__Prompt__.
Among the entries below, count the lines that contain the word "will". Respond with the count only.

The input Start Marker

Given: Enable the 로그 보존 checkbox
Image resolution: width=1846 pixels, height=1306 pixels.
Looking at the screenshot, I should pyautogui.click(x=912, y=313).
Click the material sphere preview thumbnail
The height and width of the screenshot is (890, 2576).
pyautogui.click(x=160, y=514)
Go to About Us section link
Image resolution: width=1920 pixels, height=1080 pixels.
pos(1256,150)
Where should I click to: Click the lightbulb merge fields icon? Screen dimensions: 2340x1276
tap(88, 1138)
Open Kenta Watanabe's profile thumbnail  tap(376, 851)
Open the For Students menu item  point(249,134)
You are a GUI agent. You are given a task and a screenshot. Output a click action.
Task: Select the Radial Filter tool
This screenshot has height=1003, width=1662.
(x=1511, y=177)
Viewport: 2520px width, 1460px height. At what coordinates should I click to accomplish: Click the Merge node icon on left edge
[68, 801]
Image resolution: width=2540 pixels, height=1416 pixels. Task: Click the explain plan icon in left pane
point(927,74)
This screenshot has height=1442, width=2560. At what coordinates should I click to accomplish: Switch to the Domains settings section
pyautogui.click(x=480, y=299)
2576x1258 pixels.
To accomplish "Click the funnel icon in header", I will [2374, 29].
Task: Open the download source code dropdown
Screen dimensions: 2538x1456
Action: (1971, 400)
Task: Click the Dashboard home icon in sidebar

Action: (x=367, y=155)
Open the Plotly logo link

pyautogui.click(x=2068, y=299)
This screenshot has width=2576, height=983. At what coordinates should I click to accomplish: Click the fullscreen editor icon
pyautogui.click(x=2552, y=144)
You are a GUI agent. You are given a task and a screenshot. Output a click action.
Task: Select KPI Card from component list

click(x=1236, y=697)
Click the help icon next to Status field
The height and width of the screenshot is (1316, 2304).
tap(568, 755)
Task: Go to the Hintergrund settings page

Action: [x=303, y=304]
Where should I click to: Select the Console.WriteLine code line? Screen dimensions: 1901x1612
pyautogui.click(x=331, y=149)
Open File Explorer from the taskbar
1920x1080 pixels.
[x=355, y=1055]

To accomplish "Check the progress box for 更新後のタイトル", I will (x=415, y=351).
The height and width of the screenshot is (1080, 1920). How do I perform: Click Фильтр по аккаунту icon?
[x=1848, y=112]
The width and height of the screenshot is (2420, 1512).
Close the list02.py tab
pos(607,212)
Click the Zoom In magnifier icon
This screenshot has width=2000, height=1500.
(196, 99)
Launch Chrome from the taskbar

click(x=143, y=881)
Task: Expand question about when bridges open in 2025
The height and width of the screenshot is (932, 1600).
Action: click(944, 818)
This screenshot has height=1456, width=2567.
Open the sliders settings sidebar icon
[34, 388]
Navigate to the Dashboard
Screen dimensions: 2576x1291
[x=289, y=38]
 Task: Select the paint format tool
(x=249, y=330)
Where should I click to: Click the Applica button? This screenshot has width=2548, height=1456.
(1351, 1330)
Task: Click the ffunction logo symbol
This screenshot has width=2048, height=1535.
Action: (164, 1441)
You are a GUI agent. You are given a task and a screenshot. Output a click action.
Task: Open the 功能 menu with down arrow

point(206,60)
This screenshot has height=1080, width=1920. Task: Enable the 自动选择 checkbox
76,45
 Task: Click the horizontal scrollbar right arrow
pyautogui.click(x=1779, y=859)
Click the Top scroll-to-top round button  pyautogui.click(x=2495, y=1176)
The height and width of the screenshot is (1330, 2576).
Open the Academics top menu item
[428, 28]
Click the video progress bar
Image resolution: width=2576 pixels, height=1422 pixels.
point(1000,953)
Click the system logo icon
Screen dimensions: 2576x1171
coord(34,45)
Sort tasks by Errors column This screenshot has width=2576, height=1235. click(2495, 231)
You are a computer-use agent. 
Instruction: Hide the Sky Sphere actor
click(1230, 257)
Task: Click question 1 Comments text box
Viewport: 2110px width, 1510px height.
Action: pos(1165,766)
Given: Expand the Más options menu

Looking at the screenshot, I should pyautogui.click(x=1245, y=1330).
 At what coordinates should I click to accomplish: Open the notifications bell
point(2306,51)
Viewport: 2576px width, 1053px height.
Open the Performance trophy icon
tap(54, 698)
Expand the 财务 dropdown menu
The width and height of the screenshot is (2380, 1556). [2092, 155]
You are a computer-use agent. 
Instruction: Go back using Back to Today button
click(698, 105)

The input End Marker

__Problem solution__.
2